Был и совсем глупый страх. Вдруг ей меня первого переводить, и я буду невольным виновником того, что она провалится и ее отправят на фабрику. Какие-то сомнения одолевали и ее, и комендант спросил:
– Знакомы?
– Да, – кивнула она. – Из одного города.
В том, как она подбирала немецкие слова, не было свободы. Но больше перед предстоящим разговором меня напугала проницательность коменданта. На секунду он словно отстранился, давая нам возможность поговорить. Я спросил:
– Давно ты?
– Уже два месяца, – сказала она.
– Довольна?
– Очень культурный человек.
Я замолчал. И комендант сразу же быстро заговорил. И в звучности и гибкости его голоса было, казалось, нечто подтверждающее слова Светланы о нем. Это было и в его рубашке, и в том, как он перехватил сигареты, чтобы подать ей, и в атмосфере прерванного разговора, которую я застал, перешагнув порог комнаты. Она не сразу истаяла, и я подумал, что Светлана хорошо понимает коменданта, если так оживлена и раскраснелась. Это оживление, атмосфера прерванного разговора были мне неприятней, чем новое платье и шелковые чулки. Но она же давала надежду, что Светлана научилась немецкому языку.

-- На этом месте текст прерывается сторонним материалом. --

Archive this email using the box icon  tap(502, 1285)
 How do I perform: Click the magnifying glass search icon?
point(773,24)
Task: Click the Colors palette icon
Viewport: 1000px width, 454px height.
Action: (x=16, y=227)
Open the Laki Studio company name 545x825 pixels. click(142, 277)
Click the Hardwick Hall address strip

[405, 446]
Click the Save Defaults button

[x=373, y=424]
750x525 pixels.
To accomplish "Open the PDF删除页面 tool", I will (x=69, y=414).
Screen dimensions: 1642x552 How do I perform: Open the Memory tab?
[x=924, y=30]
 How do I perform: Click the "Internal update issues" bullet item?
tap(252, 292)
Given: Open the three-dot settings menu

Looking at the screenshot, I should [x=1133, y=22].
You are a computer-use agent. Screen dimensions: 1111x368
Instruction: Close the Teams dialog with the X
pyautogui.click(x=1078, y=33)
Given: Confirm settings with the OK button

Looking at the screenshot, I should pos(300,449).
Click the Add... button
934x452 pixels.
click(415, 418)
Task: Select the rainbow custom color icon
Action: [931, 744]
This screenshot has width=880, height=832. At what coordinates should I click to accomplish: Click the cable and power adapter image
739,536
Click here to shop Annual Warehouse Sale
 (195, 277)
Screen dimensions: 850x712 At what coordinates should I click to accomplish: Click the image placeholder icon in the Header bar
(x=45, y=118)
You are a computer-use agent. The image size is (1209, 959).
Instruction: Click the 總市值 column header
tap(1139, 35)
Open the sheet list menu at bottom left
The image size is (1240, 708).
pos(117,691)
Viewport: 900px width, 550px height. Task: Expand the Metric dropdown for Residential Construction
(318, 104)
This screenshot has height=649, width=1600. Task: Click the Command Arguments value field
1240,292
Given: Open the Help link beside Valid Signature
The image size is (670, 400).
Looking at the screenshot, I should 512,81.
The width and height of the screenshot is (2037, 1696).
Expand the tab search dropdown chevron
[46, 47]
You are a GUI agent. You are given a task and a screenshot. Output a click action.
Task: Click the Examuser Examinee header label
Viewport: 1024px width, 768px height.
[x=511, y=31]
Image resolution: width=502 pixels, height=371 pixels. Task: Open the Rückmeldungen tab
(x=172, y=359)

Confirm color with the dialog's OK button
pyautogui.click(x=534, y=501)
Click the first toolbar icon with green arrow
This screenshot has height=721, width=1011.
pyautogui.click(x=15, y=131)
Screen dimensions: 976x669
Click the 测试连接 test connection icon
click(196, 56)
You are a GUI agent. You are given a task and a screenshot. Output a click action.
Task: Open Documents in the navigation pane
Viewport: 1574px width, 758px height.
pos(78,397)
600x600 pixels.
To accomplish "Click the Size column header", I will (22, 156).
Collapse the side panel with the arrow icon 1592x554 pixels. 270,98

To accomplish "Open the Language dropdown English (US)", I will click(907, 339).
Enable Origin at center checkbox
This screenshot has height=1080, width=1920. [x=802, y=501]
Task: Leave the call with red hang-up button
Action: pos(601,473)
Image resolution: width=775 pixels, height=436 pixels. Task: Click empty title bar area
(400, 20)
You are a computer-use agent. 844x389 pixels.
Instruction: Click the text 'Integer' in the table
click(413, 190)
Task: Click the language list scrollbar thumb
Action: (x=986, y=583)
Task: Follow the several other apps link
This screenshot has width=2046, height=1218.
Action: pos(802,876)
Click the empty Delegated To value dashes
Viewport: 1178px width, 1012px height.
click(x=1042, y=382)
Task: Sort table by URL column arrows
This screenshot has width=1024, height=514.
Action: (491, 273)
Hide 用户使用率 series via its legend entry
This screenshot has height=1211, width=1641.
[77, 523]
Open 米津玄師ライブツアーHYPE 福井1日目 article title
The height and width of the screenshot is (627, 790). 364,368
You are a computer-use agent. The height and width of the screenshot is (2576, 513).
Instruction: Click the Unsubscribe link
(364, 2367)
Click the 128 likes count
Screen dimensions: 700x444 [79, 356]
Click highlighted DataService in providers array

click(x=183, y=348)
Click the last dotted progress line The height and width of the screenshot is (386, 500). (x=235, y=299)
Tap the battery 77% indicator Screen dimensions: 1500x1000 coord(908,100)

– Господин комендант спрашивает, – сказала она, – как ты обжег руку?
И я, почему-то решив, что здесь не годится история, которую я рассказал врачу в медпункте, сказал, что хотел сварить картошку на газовых гарелках, которыми перед заливкой разогревают фаны. Пустил газ, чиркнул спичкой, и вот…
Проницательности коменданта я делал уступку – картошка могла быть только ворованной.
– Картофель кохен, – сказала Светлана.
Это не было переводом. Так в лагере сказал бы каждый.
Комендант ответил длинной фразой, и я подумал, как же они разговаривали перед моим приходом и на что он рассчитывает, предлагая ей перевести так много слов.
– Как обжег руку? – перевела Светлана.
Тогда я сам попытался объясниться. Показал, как держал в левой руке спичку, как запоздал чиркнуть ею, и газ накопился. Я не левша, и все выглядело не очень правдоподобно. Со страхом я чувствовал, что после каждого его вопроса количество неправдоподобного будет накапливаться, пока не погубит меня.